In the 1970s we had ‘spurt systems’. Then in the 1980s they devolved into ‘EXspurt systems’ and they all sucked vacuum.
anthrosciguy says
I went to a 2 day conference at UCSC in the 80s about “expert systems” and how they were artificial intelligence that works just like a human brain. The one critic pointed out, among other things, that expert systems weren’t how experts actually solved probs but how they explained how the prob was solved. In other words, it was the justification for the fee charged, not how the work actually got done.
This was all tied up with “5th generation computing” which the Japanese were so far ahead of us on and pouring so much money into (see this slide? just ignore that 3rd column marked “IBM” and you’ll see the Japanese are spending so much more that we are). In less than 10 years (that’s mid-1990s it happened apparently) we’ll have artificial brains that work just like human brains; well, the Japanese will have them and we won’t, because you’re not throwing money at the guys who say that a big bunch of facts tied to a bunch of “if, then” statements is how the human brain works. That’s why Japan now controls all of our computing systems, networks, and products today.

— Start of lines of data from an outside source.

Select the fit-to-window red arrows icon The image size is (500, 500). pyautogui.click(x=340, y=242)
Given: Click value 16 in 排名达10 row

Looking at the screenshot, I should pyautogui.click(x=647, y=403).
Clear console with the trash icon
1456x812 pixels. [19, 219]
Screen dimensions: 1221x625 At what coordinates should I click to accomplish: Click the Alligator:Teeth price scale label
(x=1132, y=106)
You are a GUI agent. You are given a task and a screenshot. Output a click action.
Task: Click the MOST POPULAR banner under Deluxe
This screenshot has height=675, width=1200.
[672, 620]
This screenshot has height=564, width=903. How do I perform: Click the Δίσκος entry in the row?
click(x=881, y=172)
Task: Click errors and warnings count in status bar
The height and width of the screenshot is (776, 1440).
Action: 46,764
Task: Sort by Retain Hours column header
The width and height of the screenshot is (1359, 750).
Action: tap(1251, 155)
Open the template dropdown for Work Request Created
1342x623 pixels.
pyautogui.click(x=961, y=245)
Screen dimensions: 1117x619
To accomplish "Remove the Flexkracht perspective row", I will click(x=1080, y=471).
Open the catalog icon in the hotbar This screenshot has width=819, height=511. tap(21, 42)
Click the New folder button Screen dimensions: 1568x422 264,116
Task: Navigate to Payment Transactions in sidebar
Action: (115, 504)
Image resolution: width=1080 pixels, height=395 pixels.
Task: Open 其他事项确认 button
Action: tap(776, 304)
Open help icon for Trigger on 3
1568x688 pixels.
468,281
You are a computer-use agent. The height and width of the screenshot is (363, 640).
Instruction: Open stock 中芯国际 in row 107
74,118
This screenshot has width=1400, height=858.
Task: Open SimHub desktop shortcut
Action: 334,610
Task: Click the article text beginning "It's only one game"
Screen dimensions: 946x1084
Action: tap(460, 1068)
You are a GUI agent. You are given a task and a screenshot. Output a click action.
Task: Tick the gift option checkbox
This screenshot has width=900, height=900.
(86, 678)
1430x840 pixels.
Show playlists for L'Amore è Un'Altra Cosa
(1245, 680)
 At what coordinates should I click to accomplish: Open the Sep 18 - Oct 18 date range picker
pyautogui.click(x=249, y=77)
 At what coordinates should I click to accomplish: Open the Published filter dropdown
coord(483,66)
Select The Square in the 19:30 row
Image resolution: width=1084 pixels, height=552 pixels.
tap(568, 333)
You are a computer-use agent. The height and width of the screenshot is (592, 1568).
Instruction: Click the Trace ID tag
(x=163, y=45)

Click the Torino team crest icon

They just move the goalposts when their predictions are shown to be BS.
John Morales says
Most people can’t perform even three mathematical operations per second, in real life.
(How many billions of mathematical operations do chicken brains manage?)
John Morales says
Oh, yeah, about about power consumption:
https://en.wikipedia.org/wiki/Koomey%27s_law
John Morales says
Also, https://en.wikipedia.org/wiki/Swanson%27s_law
Brony, Social Justice Cenobite says
Re:13
That’s not an efficiency statement. It doesn’t address any measures of waste energy in metabolism related to the brain.
On top of that the brain computes via changes moving changes in electric potential moving down membranes driven by sodium, potassium, and chloride gradients generated by ATP that lead to expulsion of signalling chemicals. Not electrons generated by various means. That has to be taken into account.
Brony, Social Justice Cenobite says
Now if we used ATP in power plants to generate electrons somehow maybe some efficiency comparisons become possible.
Brony, Social Justice Cenobite says
I have read that there is a projection from the spleen to the amygdala. If there’s a similar projection from the pancreas to the amygdala it could be involved in feelings too. Maybe another culture has a pancreas reference…
John Morales says
[Brony, ATP is only around 38% efficient (https://lgross.utk.edu/LGrossTIEMwebsite/home/gross/public_html/bioed/webmodules/ATPEfficiency.htm) in energy turnaround — it has to be synthesised before it can be used]
John Morales says
[Brony @18, the term ‘gut feeling’ is suggestive, no?]
Brony, Social Justice Cenobite says
But how much energy is lost getting the protons or sodium (some prokaryotes) across membranes to make the gradient for the ATP synthase?
And gut feeling is suggestive. I don’t feel the same about language after what I’ve been reading about meat computers.
David Gerard says
ha, thank you!
All I need to do is write this much spleen every day until I get to 50,000 words. Then I’ll have one Ed Zitron blog post.
phillipbrown says
Brony @8
https://dictionary.cambridge.org/dictionary/english/bile
John Morales says
https://www.transitionzero.org/products/solar-asset-mapper
Brony, Social Justice Cenobite says
Emotional language of the liver. That’s another one I need to check for amygdala projections along with the pancreas. The resolution of feelings for internal anatomy is a thing I’ve been wanting to make more concrete.
Brony, Social Justice Cenobite says
Liver and gallbladder.
jo1storm says
I think this article explains some of it nicely.
https://thebaffler.com/salvos/of-flying-cars-and-the-declining-rate-of-profit
Also, this one explains another why:
https://prospect.org/economy/2024-06-03-age-of-recoupment/
As for spleen, wasn’t there some famous article called “Hi, its me, your pancreas” or something similar?